*** Opening of Data for the task ***
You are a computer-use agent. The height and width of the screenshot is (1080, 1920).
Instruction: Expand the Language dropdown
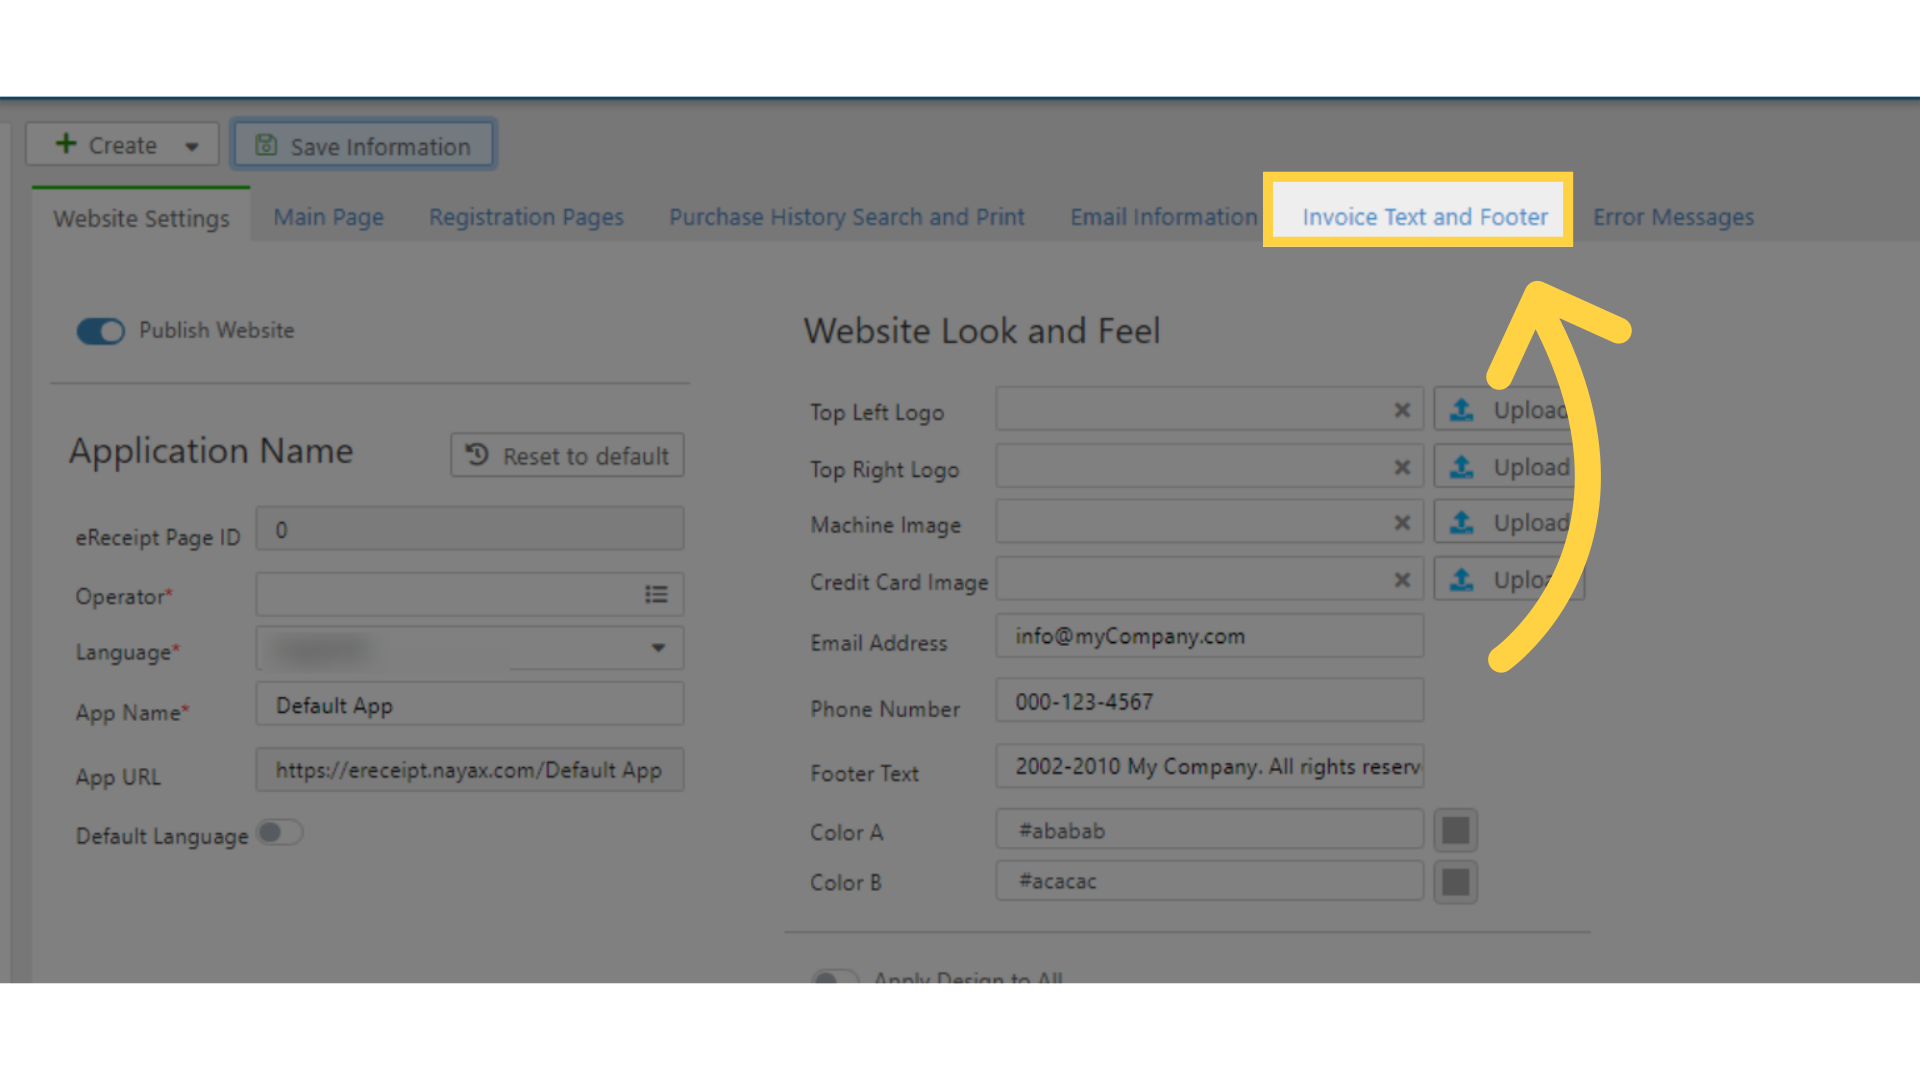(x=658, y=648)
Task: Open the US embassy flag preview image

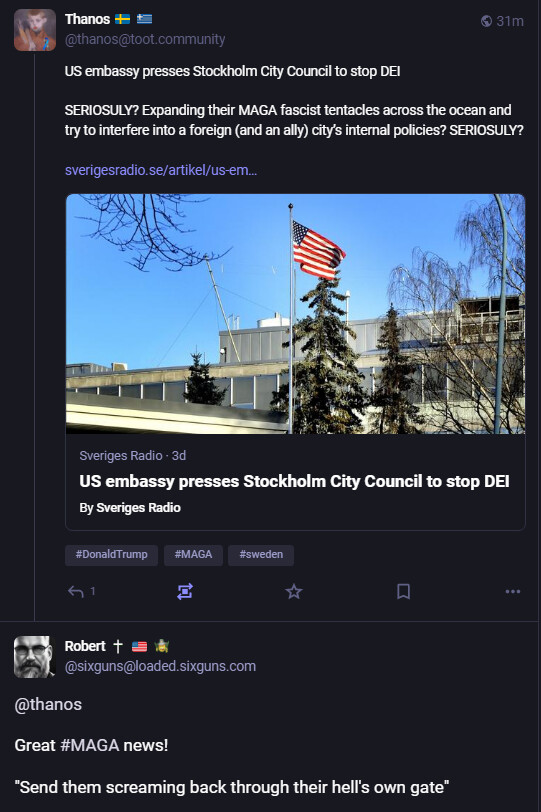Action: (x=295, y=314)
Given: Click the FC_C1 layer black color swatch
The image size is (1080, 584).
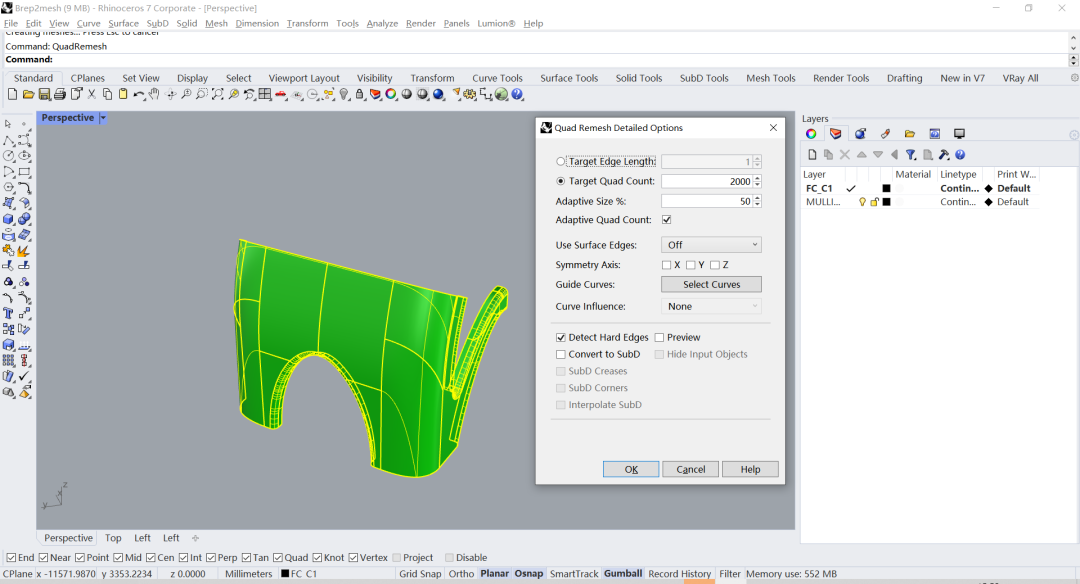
*** Close of Data for the task ***
**Activity**: Every entry should come back exactly as written, only without images.

**Output**:
You are a computer-use agent. The height and width of the screenshot is (1080, 1920).
Instruction: Expand the Language dropdown
(x=658, y=648)
Task: Open the US embassy flag preview image

Action: (x=295, y=314)
Given: Click the FC_C1 layer black color swatch
The image size is (1080, 584).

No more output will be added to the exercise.